Did it really fly under the radar? It was widely reported in the mainstream media. There were at least two "top of HN frontpage" submissions on it.

https://news.ycombinator.com/item?id=37425007

https://news.ycombinator.com/item?id=37478403

I would argue that it has flown under the radar because it has only been contextualized with respect to Chrome and iOS. The issue has and continues to affect many other critical places, including server-side image processing services.
Compared to the likes of log4shell, shellshock or heartbleed, yes. It feels like the immediately exploit possibility of it is arguably more than heartbleed, but I don't see every security person chasing after it in the same way.

I've been following the progress of some of the fixes in apps I use and it's meandering through intermediates at an urgency that is more akin to the ssh 9.1p1 vulnerability which required peopel to ssh into an affected server.

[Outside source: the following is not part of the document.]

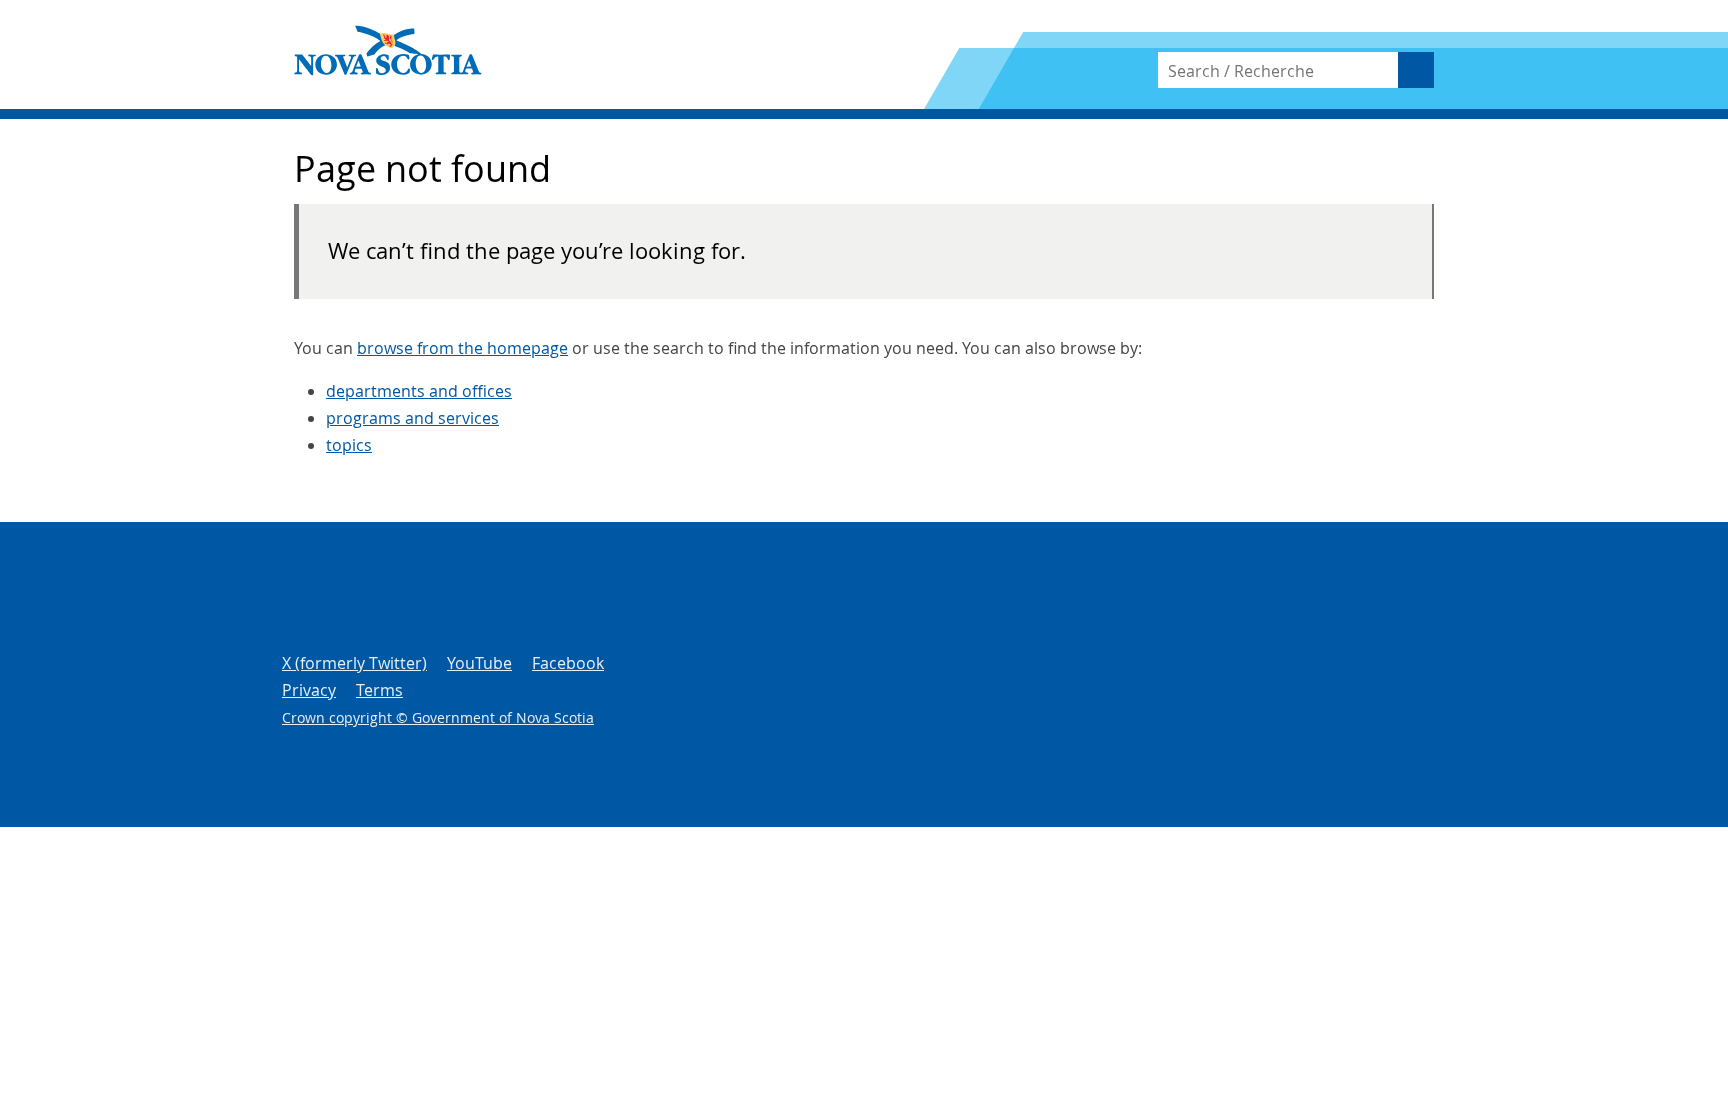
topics (349, 445)
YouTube (479, 663)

It's nothing close to heartbleed which was 'extract key material from every TLS-serving endpoint in the universe'. There are almost certainly exploitable buffer overflows in whatever device you're using right now.
BLASTPASS is an ok exploit name, but it is kinda specific. People might think it was only about bypassing BlastDoor on iPhones. A better name might have been something like "WebPwn", which would have made it much more clear that it was a vulnerability in the image format.
WebPwn is a great name and I almost want a direct RCE in WebP just so it can get that name
Blastpass is the exploit that broke open Blastdoor. The webp exploit is just a neat privilege escalation after you blastdoor'd the target.
"BLASTPASS" made me initially think it was the exploit used to breach LastPass.